··· Source

Tag Archives: australian economy

John Quiggin, MMT and Russia

Professor John Quiggin ruffled a few MMT feathers with his recent blog entitled “MMT and Russia”

MMT and Russia

Does he have  a point? Well, yes and no.  He’d have been on safer ground if he’d challenged MMT advocates to suggest a suitable policy for Russia which has both double figure inflation and unemployment rates. Or soon will have, if they aren’t quite there at the moment.

Sometimes there is tendency, in MMT circles,  to make glib comments along the lines of “sovereign currency issuing governments don’t need taxation to finance expenditure” which while technically correct, perhaps don’t give quite the right impression. They suggest we are irresponsible about creating high inflation.
There is that danger in Russia. The MMT fix for Russia wouldn’t simply be about letting their public sector deficit increase as it might be in America, the Eurozone or the UK.  Deficits in the UK and the USA are only possible because there are willing international buyers for government securities denominated in the currencies of those countries. The demand for Russian securites denominated in rubles is much lower.

······
··· Extracted records

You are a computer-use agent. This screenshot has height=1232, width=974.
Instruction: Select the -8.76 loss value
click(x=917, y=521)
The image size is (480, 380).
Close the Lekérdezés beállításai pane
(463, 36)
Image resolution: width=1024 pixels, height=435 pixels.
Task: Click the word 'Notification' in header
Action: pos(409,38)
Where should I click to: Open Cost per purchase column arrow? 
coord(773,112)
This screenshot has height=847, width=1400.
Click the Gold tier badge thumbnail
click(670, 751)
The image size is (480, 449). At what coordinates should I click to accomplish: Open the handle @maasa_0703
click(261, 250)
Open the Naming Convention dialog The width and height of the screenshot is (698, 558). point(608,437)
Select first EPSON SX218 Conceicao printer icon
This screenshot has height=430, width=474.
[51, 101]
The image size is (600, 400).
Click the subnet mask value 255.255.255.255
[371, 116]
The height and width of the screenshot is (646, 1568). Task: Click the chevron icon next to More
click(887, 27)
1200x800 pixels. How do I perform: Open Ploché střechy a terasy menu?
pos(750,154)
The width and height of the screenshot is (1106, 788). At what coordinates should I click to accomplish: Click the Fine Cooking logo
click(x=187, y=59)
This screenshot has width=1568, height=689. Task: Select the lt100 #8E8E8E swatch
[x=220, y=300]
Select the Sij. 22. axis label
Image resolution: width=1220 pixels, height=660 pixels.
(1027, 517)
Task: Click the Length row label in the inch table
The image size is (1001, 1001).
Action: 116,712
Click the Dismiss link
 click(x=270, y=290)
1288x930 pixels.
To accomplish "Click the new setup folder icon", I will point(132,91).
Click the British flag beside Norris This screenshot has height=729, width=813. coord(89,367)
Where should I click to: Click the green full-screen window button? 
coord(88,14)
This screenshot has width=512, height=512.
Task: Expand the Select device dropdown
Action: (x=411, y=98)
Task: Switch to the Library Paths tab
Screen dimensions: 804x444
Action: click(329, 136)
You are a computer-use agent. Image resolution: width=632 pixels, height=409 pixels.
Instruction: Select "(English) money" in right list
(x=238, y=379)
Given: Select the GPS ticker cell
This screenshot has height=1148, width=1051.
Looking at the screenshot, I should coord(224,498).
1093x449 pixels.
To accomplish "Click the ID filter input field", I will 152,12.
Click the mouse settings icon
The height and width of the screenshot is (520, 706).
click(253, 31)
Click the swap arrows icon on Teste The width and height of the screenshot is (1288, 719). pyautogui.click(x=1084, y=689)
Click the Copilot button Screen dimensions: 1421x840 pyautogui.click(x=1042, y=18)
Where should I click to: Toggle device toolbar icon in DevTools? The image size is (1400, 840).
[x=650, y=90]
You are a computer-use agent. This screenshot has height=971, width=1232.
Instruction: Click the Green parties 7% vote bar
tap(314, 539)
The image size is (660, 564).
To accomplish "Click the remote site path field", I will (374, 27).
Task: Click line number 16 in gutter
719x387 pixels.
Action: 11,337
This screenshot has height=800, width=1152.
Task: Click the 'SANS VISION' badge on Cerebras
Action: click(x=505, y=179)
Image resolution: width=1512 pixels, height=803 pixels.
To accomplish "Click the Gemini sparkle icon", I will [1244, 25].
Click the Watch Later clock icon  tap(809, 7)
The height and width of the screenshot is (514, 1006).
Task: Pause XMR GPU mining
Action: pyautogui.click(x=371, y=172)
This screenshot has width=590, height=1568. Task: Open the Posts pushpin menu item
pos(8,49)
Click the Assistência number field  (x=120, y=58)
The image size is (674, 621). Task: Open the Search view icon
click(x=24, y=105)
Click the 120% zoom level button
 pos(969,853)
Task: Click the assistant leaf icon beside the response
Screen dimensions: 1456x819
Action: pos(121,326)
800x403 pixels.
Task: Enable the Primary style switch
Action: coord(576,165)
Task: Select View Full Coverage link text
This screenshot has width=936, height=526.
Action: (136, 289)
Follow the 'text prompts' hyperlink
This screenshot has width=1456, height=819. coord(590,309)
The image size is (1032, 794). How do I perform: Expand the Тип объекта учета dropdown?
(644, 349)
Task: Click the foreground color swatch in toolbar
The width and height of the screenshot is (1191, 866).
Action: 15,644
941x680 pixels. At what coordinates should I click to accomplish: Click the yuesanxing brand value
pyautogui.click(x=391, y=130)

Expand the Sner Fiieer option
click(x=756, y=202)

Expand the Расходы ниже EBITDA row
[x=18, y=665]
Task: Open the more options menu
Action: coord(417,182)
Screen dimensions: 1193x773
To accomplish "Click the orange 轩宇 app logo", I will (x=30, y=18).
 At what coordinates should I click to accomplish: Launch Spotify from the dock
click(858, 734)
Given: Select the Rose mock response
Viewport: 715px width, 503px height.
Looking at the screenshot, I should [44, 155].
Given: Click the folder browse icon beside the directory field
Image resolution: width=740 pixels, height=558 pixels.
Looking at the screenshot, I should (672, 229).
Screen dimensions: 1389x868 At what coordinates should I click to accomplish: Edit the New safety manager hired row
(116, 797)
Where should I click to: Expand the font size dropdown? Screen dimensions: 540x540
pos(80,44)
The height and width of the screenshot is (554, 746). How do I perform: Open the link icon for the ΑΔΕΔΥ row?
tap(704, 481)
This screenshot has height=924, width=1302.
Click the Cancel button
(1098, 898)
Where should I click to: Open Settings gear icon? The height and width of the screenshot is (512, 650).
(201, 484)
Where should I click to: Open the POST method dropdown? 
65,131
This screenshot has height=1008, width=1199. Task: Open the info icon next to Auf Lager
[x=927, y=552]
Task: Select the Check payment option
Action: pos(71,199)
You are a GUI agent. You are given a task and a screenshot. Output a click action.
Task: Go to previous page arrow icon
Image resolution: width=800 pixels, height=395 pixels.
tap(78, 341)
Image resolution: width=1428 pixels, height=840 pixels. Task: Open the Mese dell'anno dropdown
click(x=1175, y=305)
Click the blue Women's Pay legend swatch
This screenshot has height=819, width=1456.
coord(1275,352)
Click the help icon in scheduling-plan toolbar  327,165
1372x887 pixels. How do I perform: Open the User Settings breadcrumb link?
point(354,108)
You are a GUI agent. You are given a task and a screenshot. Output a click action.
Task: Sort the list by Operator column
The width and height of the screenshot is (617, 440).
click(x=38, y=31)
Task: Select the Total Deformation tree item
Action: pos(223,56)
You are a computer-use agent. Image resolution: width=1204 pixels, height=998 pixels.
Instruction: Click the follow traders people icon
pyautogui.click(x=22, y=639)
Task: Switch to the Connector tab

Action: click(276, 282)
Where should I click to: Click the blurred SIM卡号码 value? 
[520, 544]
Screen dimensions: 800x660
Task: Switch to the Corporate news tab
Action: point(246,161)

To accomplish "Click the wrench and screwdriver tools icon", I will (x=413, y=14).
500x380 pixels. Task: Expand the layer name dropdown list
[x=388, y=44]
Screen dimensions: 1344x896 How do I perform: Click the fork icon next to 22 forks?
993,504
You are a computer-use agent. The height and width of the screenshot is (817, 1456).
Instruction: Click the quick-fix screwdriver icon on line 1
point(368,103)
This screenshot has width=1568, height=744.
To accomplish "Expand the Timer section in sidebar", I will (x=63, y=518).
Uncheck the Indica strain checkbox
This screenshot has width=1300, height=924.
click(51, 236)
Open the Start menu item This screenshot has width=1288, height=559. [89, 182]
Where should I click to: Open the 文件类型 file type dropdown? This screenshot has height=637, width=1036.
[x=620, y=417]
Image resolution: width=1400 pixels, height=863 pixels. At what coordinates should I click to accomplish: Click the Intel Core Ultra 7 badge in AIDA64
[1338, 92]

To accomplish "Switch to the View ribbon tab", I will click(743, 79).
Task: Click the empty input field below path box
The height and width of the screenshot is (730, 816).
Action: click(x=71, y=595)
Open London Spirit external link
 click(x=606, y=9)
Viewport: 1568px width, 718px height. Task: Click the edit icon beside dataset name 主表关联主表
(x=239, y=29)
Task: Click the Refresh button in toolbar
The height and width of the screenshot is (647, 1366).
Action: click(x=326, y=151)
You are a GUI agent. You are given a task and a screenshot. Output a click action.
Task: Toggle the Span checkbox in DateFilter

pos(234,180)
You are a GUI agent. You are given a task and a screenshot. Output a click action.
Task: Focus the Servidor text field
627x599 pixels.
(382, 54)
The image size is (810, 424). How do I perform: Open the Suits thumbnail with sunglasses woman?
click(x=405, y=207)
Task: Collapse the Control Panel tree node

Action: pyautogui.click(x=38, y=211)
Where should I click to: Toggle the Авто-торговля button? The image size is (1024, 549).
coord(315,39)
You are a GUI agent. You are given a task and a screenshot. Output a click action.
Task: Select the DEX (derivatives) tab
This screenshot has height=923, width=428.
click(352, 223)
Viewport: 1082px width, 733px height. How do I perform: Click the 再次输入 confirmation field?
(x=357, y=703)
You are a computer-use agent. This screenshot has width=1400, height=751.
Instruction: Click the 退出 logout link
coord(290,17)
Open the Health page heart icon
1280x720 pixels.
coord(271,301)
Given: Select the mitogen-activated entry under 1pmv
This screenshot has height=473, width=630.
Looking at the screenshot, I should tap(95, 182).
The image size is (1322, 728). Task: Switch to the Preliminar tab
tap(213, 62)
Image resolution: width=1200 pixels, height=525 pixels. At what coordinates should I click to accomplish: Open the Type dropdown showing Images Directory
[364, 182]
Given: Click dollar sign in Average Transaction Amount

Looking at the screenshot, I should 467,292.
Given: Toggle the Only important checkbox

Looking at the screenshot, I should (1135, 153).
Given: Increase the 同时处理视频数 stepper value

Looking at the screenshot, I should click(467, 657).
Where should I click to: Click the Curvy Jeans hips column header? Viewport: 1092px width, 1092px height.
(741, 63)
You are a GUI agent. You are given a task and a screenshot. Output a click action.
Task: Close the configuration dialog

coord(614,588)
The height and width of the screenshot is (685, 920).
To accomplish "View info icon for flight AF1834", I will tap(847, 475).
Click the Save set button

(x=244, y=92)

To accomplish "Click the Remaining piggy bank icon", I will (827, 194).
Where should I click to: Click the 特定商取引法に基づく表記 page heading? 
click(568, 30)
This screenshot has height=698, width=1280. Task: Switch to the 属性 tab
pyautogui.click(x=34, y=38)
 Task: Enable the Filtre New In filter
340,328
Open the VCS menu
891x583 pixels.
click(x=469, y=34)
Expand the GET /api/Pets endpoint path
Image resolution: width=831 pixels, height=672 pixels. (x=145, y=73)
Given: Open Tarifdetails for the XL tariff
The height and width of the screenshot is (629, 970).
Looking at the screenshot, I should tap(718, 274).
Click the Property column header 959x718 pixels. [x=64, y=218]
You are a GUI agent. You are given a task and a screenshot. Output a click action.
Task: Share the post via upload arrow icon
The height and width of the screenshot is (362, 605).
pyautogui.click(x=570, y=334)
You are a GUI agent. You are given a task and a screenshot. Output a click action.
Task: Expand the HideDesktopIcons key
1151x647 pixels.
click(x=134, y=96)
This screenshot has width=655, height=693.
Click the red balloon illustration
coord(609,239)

······

> _Task requirements_: Continue the blog post on MMT and Russia from the point where it stops.

> _Expected answer_:
There would have to be a JG in Russia, with possibly strict wage and price controls, and those on that JG would have to work very hard to replace imported goods, previously made affordable by relatively high oil revenues, with domestically produced ones. Those JG jobs wouldn’t be an easy option for the currently unemployed.

Instead, JQ gets quite a lot wrong about MMT. Saying , for example:

“To sum up, while MMT provides a different and sometimes useful way of looking at the interaction between monetary and fiscal policy, it doesn’t change the basic equation that, in the long run, public expenditure is paid for by taxes.”

What’s the long run? As Keynes famously remarked we are all dead in the “long run”. See Bill Mitchell’s blog:  http://bilbo.economicoutlook.net/blog/?p=29761
for a more comprehensive discussion of just why MMT isn’t wrong.

According to the principle of sectoral balances its is easy to show that:

Govt Deficit = Private Saving + Net Imports.

In other words, all money spent by the Government will be returned in taxation, as that money is spent and respent in the economy. Where else can it go? That is unless someone saves it. Either in a piggy bank or in a bank account. Or if it is spent on net imports. That means that money gets saved in the central bank of the big exporters. Then, and only then, it becomes unavailable to the taxman.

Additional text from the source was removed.